First, allowing students to "live" a certain subject area may not be the best way to learn about it, and that's because knowing how to do something is very different than knowing that something is the case. For instance, insects behave strategically in certain hive organizations they "live" game theory every day but that doesn't make them experts about game theory. Of course, the students didn't just execute game theoretical strategies; one presumes that they reflected at least a little bit on what they were doing, and so learned something that way. 

The other thing to keep in mind is that unleashing the creativity of a college class on getting a good grade mirrors the way that cooperation can be good for a species or community, but in education, we care very much about the attainment of individual students. In other words, the fact that the class came up with a good answer to the test question (there was only one big question that Nonacs asked) says very little about what each student learned.
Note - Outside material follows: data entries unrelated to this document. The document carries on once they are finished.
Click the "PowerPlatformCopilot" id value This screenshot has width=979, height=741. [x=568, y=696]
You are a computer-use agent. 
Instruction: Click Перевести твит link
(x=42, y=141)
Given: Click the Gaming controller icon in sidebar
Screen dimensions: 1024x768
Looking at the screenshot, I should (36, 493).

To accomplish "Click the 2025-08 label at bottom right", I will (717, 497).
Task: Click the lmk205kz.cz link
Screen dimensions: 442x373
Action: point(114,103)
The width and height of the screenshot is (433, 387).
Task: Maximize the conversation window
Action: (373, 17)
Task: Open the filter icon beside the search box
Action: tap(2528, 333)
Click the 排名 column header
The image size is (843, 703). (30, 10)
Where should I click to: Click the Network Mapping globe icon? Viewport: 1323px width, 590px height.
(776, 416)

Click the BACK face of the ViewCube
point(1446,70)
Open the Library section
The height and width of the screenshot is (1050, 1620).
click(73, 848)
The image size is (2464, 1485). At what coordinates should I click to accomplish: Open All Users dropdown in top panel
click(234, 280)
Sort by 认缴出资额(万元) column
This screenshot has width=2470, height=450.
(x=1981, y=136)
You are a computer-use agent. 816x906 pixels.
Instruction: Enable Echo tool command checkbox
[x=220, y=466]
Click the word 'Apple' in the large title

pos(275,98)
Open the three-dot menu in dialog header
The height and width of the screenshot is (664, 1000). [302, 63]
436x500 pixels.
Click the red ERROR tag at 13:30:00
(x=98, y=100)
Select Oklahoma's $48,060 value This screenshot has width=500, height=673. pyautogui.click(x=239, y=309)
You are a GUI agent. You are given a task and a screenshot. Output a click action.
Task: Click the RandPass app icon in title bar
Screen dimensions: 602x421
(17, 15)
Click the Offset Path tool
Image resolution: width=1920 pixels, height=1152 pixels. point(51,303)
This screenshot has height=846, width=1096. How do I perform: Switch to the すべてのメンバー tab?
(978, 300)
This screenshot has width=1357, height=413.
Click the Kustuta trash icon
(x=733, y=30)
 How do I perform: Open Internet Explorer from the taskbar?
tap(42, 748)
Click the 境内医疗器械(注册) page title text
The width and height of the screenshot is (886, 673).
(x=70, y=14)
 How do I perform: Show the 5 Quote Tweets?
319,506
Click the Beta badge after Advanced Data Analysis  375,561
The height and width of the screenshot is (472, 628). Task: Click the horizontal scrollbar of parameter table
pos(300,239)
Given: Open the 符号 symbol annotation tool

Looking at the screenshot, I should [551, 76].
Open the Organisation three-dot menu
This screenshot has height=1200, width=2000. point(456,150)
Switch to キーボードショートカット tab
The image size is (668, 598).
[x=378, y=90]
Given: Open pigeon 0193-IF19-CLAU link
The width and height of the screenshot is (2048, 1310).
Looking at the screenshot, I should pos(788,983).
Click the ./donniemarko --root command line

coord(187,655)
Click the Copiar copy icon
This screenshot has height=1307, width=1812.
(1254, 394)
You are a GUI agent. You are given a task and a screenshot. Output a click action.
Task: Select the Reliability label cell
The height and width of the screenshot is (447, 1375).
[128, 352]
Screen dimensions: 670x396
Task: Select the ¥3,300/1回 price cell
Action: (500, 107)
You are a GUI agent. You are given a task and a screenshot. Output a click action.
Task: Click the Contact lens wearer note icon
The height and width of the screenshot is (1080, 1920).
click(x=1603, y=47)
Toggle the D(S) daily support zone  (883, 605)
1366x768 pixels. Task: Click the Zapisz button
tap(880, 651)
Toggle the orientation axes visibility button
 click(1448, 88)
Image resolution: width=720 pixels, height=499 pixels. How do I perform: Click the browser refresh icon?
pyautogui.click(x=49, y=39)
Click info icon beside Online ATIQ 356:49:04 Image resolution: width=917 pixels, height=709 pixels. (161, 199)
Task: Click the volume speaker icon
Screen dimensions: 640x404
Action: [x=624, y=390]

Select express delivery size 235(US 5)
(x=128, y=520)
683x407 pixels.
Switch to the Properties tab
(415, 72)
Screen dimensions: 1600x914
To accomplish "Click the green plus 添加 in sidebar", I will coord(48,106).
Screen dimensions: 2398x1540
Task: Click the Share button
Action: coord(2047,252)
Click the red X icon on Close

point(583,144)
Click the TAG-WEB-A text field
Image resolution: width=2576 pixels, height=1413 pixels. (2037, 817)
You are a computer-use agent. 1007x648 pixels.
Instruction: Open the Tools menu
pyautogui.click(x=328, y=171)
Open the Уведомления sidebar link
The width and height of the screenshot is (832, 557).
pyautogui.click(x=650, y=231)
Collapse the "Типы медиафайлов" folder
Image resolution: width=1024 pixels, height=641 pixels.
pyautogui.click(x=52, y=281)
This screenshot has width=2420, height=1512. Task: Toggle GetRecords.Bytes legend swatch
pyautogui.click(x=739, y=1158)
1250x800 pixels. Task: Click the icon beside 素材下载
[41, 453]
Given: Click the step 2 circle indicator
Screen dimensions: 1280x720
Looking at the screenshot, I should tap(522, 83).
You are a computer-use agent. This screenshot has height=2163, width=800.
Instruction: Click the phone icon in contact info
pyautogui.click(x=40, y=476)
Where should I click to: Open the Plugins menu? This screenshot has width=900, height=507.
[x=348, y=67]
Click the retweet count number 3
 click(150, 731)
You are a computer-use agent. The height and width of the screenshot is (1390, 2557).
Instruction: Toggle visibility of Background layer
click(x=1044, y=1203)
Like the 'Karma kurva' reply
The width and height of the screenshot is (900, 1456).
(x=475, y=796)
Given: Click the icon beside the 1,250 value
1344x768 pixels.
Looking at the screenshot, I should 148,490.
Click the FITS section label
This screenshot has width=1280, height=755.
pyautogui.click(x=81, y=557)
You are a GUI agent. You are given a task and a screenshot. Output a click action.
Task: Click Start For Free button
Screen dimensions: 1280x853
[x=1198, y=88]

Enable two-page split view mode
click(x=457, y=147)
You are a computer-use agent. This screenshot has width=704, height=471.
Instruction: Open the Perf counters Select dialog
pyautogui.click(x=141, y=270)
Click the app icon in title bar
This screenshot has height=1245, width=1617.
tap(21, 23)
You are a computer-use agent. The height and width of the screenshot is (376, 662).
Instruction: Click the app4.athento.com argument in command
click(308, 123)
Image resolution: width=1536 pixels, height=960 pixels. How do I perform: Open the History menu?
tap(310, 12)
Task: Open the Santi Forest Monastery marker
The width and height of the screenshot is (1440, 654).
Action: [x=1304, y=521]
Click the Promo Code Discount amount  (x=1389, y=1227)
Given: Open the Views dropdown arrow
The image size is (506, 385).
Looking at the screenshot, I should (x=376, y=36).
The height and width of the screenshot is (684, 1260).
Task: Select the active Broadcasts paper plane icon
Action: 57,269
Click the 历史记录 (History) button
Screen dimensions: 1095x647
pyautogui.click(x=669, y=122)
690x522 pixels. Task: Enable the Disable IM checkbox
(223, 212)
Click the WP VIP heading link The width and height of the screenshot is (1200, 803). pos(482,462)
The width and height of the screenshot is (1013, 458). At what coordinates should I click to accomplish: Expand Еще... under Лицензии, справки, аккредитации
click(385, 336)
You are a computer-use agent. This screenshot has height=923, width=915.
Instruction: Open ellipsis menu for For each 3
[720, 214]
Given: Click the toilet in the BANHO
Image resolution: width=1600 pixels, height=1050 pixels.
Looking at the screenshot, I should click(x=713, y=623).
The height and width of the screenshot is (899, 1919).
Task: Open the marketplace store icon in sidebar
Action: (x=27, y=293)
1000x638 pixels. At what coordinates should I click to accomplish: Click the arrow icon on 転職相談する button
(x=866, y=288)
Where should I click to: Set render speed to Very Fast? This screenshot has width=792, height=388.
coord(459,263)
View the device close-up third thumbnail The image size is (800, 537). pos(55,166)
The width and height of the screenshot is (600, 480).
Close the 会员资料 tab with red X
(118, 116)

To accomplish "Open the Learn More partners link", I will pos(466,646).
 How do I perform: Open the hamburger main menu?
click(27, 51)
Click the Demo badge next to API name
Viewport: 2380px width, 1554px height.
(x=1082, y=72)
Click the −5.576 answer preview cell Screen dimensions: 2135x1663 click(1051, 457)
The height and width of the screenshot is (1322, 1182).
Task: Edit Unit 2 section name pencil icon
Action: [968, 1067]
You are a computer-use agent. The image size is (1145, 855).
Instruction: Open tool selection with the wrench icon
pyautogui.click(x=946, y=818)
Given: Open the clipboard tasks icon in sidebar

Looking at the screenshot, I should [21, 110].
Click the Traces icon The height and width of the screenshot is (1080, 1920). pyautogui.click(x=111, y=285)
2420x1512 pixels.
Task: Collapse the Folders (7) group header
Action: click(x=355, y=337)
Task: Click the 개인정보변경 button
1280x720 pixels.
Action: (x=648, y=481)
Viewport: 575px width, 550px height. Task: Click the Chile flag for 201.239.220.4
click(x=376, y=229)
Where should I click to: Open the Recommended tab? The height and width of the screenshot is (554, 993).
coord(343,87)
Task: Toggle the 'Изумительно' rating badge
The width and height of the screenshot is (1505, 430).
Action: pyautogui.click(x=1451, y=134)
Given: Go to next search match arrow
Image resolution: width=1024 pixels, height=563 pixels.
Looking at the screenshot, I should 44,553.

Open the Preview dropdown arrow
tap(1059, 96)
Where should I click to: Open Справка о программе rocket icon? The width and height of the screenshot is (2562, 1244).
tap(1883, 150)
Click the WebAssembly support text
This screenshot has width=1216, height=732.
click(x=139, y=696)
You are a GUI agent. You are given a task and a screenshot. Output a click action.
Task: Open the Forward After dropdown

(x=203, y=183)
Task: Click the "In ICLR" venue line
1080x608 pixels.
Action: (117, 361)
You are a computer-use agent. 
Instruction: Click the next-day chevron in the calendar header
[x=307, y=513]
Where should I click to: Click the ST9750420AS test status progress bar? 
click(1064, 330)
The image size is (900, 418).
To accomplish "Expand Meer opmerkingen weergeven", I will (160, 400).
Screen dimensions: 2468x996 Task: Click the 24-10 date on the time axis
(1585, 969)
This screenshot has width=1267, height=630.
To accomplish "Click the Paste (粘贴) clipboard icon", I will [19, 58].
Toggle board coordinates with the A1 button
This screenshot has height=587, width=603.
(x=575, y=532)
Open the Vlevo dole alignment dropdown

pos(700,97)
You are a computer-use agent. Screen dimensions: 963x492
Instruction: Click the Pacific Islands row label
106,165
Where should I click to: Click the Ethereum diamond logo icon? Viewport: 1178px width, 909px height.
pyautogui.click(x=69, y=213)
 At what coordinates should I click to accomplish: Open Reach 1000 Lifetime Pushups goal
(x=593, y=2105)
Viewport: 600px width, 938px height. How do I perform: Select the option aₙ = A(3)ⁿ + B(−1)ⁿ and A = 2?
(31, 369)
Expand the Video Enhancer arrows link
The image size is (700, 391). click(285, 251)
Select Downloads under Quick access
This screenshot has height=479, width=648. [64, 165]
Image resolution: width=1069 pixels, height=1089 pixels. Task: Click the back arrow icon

What about the kid in the back who is charming and uses his social capital to earn him the right to copy answers? Or what about the person who searches the Internet to answer questions as the dialogue goes on, but knows very little about how those answers link together?

To remedy these flaws, one could imagine introducing multiple variants of the test that was administered at UCLA. For instance, what if the professor randomly selected five students from the lecture hall to take a second pencil and paper test after the first test was turned in? Free-riders would be put at risk by such a strategy, introducing a whole new strategic dynamic into the process. Or what if you were unknowingly paired with another student in the room, and his grade was yours and your grade was his? Again, the incentive would be on making sure that even the marginal students "got it." Other variations could be even wilder: what if there were no absolute grades, only class ranks? This would probably create a vicious kind of competition, in which students might have reason to lie to each other about the answers and to introduce distractions.

These variants would not be boring pencil and paper affairs, but some of them might be even more stressful than the rules we have now: one person, one test.